ESCRIBIÓ Emmanuel Mounier: «La realidad será nuestro guía interior>. Es una frase aparentemente inocua, pero marca una diferencia radical de postura sobre el tema del conocimiento y de la moral.
Sobre el tema del conocimiento. Mounier afirma con claridad la primacía de lo real sobre la interpretación. Vivimos en un clima social y cultural en el que prevalece el problema de la interpretación, de la narcisista preocupación de «tener razón». Lo que se deja a un lado en los discursos y preocupaciones es la realidad, los hechos, lo concreto de la existencia. Esos hechos concretos que siempre van más allá de cualquier interpretación cultural. (Y la realidad se deja a un lado justamente porque a menudo contradice las teorías interpretativas, poniéndose así de manifiesto la violencia sustancial de un acercamiento que privilegia la interpretación: para salvar el propio punto de vista ha de negar una parte de la realidad).
Sobre el tema de la moral. Las llamadas moralistas se suceden a un ritmo frenético. Pero, mirándolo bien, ¿cuál es la unidad de medida de la moral? Exactamente la propia interpretación de lo real, la propia visión cultural.

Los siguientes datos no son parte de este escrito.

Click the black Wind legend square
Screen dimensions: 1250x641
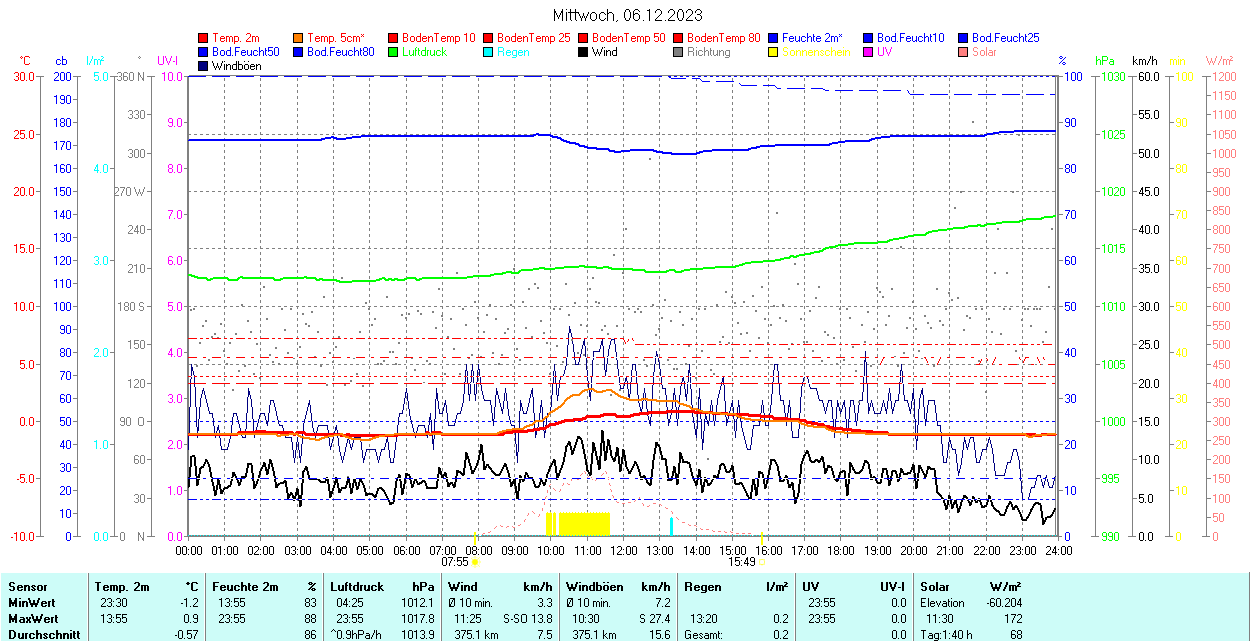[x=584, y=52]
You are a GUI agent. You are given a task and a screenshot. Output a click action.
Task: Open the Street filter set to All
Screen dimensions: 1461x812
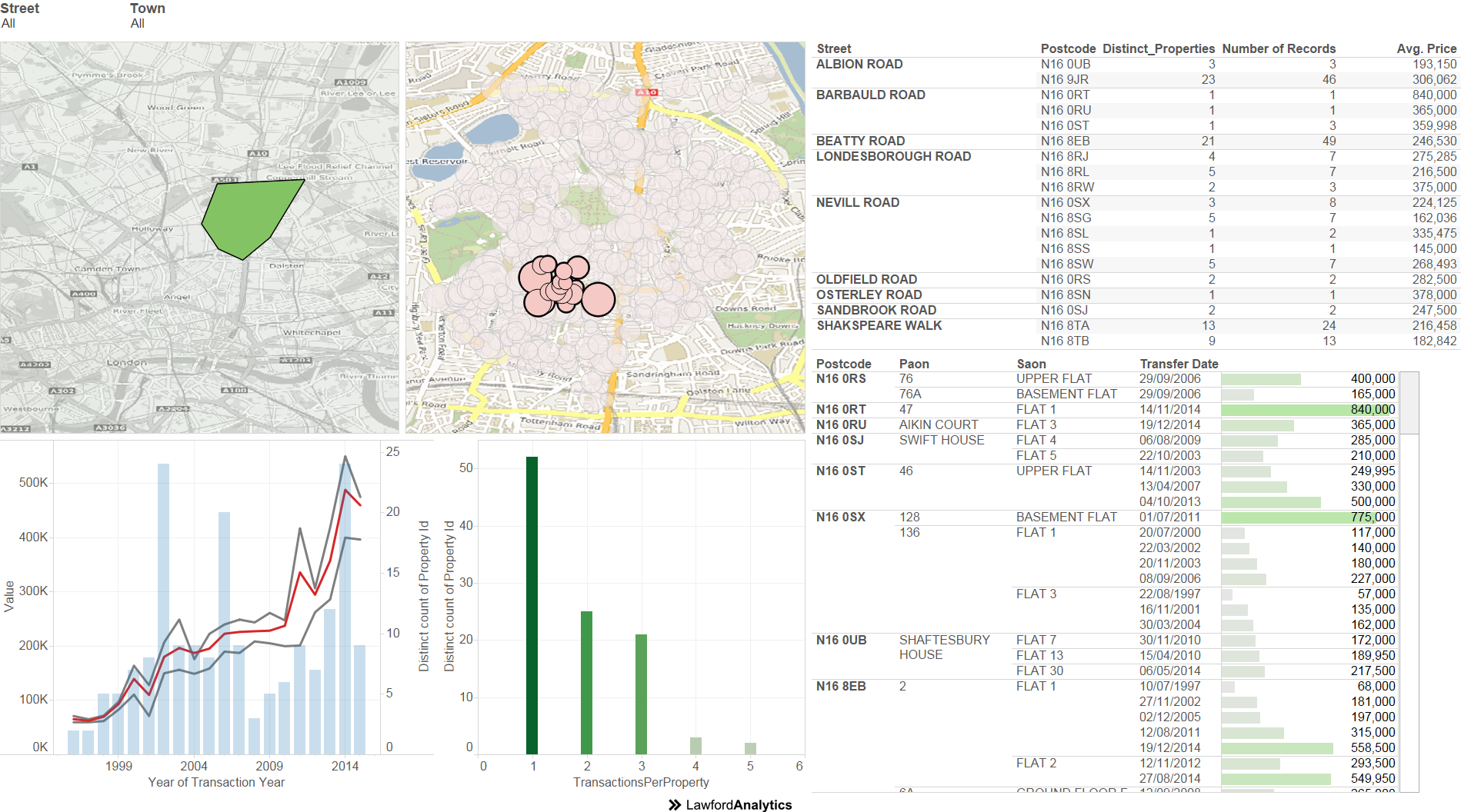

La moralidad católica es otra cosa, es una mirada abierta sobre la realidad llena de tensión hacia lo verdadero, una mirada que supera cualquier concepto previo para plegarlo a la verdad de la persona o del objeto que se encuentra. Es la mirada que hemos visto en la película -aquella antigua, de los años cincuenta- Marcelino pan y vino; la mirada del niño protagonista, pero también -con más sufrimiento al ser conquistada en un lucha- la de los doce frailes que le dieron una familia. En resumen, el principio interpretativo que caracteriza la naturaleza del hombre está marcado por la naturaleza misma: es el «corazón» del hombre quien se topa con lo real.
El encuentro con Cristo corresponde al «corazón» del hombre y lo sostiene al introducirse en la realidad.
Él mismo -dice san Pablo (Col. 2,17)- es la realidad. Una realidad que permanece en la historia a través de la compañía de aquellos que creen en Él, la Iglesia. Por lo tanto nuestra primera responsabilidad es amar y dedicarnos a la realidad viviente de la Iglesia, a su bien, a su libertad expresiva en la sociedad.
El mismo Cristo ha establecido al auténtico intérprete del bien de la Iglesia: el magisterio. Toda elección histórica es opinable; pero no es por la exactitud de tal elección por lo que uno se mueve, sino por un seguimiento que se fundamenta sólo sobre la fe y por tanto sobre la racionabilidad de una postura humana que en nombre de ella ha descubierto la realidad.